Essa breve análise buscou oferecer um olhar tendente e atual sobre a época, explorando “as colas” sobre a cena artística dos anos 1980, destacando-se a discrepância entre a interpretação contemporânea e a perspectiva daquele tempo, à luz dos desdobramentos e do distanciamento histórico que sempre influenciam novas leituras. Especialmente no que diz respeito à compreensão e à aceitação da performance como uma forma legítima de expressão artística, bem como ao conhecimento do fazer artístico e do pensamento crítico de Márcia X ao longo de sua trajetória. Partindo do princípio de que o distanciamento temporal permite novas avaliações sobre o passado, torna-se possível atribuir novos significados e conclusões. No entanto, isso se revela particularmente difícil em relação à obra de Márcia X, cuja produção mais suscita novas indagações do que oferece respostas.

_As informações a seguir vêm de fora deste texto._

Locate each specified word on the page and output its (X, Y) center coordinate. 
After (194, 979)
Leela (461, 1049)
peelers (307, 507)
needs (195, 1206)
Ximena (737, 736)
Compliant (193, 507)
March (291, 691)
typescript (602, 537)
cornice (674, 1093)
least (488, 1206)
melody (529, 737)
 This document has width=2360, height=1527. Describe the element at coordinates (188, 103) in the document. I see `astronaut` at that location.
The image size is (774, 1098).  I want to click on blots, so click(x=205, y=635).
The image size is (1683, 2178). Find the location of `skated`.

A performance “Chuva de Dinheiro” (1983) está situada entre a agonia da inflação descontrolada e a ansiedade provocada pela iminente redemocratização do país. Realizada no coração das atividades mercadológicas da cidade do Rio, entre instituições financeiras, casas de câmbio, agências bancárias, restaurantes de alto padrão, pequenos bares, comércios familiares, filiais de grandes marcas e vendedores de calçada, a escolha da Cinelândia, à época um importante polo cinematográfico, parece ter sido ambiciosa. Afinal, o local é historicamente marcado por atos políticos, comícios, manifestações, expressão teatral e arte cinematográfica.
Quanto ao X da questão de suas performances, acredito que são provocações lançadas ao público, que é, simultaneamente, alvo e parte integrante do acontecimento. Márcia X se recusava a ignorar o entorno, sempre transpassado por suas intervenções manifestantes, numa dinâmica de ação e reação.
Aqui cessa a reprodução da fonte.